EXERCISES ->
a. Answer each of these about the post on the Senate GOP jobs bill:
(i) Who wrote the article "Senate GOP Jobs Bill Contains a Landmine for Federalism"?
(ii) Which two measures would the bill repeal?
(iii) What is the name of S.197, which the bill would also enact?
b. Continue the post about the Senate Republican jobs bill, starting after its final sentence.

[Opening EXTRACTED TEXT section]

Annie
Not So Junior Member
It's what makes me move away from both parties-they do the same things in different ways to the people, for their own power/money gains:
http://www.nationalreview.com/bench...-contains-landmine-federalism-carrie-severino
http://www.nationalreview.com/bench...-contains-landmine-federalism-carrie-severino
Senate GOP Jobs Bill Contains a Landmine for Federalism
By Carrie Severino
Posted on October 18, 2011 10:57 AM
Douglas Holtz-Eakin offers three cheers for the “Jobs Through Growth Act,” the Senate Republican alternative to President Obama’s jobs bill...
On the upside, the bill would repeal the Obama administration’s two most aggressive assaults on the Constitution — Obamacare and Dodd-Frank — and “require congressional approval by joint resolution of any federal rule that would cost the economy $100 million or more.” ...
Unfortunately, the bill would also enact S.197, “The Medical Care Access Protection Act.” Among other things, S.197 sets a statute of limitations for claims, caps damages and creates standards for expert witnesses. These may sound like great ideas, but they are not within the constitutional powers granted to the federal government for the very same reasons Obamacare is not.

[Closing EXTRACTED TEXT section]
[Opening MATERIAL PROVIDED section]

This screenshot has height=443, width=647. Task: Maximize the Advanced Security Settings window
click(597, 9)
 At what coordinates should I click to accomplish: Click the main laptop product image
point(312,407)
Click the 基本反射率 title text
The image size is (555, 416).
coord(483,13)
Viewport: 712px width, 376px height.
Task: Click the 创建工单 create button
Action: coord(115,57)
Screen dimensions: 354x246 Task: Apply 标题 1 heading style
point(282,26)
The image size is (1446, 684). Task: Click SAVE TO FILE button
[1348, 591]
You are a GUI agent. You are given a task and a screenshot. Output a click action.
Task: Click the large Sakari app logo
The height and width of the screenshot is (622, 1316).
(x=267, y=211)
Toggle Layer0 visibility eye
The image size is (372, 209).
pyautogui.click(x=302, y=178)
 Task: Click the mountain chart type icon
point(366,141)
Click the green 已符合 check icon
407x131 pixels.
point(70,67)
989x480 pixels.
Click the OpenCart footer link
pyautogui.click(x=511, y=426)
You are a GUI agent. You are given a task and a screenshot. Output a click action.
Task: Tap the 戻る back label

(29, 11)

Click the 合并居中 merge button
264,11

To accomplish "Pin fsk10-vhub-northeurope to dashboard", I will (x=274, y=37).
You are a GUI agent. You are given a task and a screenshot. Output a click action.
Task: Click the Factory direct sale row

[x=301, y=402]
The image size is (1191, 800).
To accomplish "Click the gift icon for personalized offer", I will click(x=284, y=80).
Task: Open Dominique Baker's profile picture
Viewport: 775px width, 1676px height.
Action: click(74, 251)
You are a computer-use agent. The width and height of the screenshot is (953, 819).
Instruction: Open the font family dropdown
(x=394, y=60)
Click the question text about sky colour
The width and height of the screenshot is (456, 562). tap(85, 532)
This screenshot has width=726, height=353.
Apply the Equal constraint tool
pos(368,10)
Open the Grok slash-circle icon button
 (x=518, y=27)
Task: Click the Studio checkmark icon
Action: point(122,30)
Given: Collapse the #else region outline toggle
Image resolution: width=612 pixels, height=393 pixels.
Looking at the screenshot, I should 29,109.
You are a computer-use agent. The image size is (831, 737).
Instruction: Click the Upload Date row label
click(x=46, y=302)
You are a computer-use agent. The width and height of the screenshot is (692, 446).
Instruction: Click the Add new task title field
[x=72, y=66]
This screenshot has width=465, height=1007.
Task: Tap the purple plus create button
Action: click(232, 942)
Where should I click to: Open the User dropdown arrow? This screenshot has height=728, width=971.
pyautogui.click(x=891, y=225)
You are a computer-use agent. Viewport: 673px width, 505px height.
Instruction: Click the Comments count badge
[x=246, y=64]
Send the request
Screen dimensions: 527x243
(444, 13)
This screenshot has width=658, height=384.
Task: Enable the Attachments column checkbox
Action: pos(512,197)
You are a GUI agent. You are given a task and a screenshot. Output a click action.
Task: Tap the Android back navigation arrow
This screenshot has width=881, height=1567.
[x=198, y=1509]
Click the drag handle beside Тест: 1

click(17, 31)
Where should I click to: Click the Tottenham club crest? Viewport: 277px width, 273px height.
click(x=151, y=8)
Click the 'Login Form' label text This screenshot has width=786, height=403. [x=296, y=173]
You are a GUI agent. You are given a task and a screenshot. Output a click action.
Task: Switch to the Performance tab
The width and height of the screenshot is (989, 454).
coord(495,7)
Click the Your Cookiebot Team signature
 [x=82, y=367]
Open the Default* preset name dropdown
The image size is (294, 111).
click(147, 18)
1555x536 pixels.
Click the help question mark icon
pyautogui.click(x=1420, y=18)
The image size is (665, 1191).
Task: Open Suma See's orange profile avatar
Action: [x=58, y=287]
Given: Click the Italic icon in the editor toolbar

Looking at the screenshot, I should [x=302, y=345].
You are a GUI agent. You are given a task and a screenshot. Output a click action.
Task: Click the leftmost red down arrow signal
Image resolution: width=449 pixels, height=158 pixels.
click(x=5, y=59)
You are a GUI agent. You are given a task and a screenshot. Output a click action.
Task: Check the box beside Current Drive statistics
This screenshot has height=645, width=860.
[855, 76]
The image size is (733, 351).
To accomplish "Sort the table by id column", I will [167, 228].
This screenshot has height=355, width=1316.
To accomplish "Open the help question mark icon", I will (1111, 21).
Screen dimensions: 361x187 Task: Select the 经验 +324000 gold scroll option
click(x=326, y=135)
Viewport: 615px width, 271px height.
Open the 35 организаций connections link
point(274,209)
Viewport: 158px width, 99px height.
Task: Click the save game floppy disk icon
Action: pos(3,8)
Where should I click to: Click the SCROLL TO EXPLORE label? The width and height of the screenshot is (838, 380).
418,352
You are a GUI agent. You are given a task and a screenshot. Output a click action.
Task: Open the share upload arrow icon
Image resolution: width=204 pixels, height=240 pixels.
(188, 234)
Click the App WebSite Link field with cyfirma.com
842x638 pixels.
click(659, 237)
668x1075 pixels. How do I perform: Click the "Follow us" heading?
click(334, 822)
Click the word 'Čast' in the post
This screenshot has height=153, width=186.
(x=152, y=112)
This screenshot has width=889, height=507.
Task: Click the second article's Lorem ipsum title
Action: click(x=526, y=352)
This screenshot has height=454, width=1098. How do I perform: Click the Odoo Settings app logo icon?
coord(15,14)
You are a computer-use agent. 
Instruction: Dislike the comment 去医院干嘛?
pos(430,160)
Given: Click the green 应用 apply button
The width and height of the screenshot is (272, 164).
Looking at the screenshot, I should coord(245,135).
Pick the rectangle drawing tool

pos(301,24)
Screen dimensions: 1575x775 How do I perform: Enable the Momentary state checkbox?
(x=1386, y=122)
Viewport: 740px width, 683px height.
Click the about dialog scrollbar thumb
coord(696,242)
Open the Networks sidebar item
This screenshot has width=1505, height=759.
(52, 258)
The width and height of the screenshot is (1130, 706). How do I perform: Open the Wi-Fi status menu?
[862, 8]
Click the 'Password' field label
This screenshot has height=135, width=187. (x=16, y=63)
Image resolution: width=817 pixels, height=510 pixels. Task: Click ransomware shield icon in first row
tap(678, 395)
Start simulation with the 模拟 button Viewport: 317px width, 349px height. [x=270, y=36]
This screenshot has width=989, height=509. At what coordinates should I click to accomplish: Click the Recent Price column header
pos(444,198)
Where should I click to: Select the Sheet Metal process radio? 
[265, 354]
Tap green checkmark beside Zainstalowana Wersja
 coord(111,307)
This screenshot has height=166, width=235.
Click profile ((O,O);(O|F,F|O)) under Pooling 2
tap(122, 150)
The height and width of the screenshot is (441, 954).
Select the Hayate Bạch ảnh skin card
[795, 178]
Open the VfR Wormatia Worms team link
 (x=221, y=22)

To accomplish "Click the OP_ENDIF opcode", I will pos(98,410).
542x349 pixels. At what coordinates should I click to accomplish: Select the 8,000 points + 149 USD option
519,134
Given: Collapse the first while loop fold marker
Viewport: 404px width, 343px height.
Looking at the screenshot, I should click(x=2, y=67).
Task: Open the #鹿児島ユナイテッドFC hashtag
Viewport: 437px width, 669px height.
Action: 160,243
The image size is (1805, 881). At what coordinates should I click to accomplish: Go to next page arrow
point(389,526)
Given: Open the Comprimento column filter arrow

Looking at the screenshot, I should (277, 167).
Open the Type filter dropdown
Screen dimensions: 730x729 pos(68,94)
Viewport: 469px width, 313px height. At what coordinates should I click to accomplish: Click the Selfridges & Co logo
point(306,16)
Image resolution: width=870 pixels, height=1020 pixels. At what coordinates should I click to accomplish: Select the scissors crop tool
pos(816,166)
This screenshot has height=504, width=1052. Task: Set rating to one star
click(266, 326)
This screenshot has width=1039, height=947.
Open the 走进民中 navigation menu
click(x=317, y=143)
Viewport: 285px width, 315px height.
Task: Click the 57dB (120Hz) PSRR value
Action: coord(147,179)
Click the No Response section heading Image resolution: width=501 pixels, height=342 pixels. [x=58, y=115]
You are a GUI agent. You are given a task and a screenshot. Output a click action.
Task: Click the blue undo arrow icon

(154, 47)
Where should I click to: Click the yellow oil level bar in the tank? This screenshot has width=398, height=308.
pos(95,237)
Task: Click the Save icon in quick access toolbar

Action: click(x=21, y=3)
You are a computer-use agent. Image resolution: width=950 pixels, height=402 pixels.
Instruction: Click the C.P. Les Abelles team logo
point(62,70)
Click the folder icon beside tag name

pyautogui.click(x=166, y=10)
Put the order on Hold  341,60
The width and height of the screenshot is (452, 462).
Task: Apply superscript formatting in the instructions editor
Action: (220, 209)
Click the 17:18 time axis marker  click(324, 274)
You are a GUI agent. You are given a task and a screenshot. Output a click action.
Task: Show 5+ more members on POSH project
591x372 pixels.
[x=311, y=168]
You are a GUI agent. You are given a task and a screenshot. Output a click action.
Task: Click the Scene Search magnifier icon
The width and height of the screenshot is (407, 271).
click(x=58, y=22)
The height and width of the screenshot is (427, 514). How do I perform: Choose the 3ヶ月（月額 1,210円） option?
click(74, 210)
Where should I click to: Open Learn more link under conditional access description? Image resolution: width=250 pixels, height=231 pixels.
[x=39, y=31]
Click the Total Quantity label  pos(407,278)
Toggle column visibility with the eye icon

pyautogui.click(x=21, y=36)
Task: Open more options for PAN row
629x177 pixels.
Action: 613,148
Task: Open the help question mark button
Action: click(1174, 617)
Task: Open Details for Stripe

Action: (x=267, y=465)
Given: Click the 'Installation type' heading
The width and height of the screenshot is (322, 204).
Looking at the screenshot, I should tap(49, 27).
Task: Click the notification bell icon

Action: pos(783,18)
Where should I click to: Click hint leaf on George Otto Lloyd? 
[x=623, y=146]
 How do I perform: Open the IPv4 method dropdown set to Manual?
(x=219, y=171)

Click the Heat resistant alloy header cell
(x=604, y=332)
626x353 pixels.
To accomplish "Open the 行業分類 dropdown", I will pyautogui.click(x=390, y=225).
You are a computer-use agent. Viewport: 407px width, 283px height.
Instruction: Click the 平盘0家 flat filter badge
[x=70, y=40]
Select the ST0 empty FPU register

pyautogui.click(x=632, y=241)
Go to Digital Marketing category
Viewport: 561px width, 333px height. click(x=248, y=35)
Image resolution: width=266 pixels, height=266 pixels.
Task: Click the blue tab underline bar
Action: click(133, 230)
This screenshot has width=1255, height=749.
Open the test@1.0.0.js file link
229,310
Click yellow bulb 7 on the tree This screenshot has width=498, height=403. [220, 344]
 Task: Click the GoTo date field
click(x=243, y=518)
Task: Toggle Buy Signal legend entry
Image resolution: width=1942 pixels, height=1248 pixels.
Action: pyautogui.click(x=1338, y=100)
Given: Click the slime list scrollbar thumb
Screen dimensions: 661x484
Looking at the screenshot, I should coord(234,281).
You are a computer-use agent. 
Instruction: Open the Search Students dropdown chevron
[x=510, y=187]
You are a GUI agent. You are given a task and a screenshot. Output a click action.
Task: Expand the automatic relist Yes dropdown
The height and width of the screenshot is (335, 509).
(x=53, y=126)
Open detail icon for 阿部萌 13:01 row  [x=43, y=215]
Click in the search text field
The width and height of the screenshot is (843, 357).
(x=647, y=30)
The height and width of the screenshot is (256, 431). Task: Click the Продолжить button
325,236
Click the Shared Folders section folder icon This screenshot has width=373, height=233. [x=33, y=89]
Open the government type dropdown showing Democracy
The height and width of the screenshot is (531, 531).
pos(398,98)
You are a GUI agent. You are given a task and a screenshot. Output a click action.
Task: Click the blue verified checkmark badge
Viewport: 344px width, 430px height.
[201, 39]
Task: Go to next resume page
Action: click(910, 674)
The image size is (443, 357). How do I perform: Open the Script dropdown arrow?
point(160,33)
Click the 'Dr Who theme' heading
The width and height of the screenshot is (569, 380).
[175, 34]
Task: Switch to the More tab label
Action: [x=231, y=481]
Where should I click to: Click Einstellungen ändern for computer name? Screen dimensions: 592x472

[Closing MATERIAL PROVIDED section]

RESPONSES TO THE TASKS ->
a.
(i) Carrie Severino
(ii) Obamacare and Dodd-Frank
(iii) "The Medical Care Access Protection Act"

b.
The law’s own justification for its constitutional authority should be chilling to anyone committed to limited federal power. The bill’s findings state that health care and health insurance are industries that “affect interstate commerce,” and conclude that Congress therefore has Commerce Clause power to regulate them — even when it involves an in-state transaction between a doctor and patient, governed by in-state medical malpractice laws. Is there any industry that couldn’t be found to have an effect on interstate commerce? The agriculture and manufacturing industries, long considered the paradigmatic areas not covered by the Commerce Clause, certainly fall under federal power under this broad analysis.
As Georgetown law professor Randy Barnett explains here, in a piece criticizing Republicans for their “fair-weather federalism, “tort law — the body of rules by which persons seek damages for injuries to their person and property — has always been regulated by states, not the federal government. Tort law is at the heart of what is called the ‘police power’ of states.” Of course, there are contexts — product liability, for example — in which states can take actions that set standards for the entire country, turning federalism on its head. (See Michael Krauss’s brief summary here.)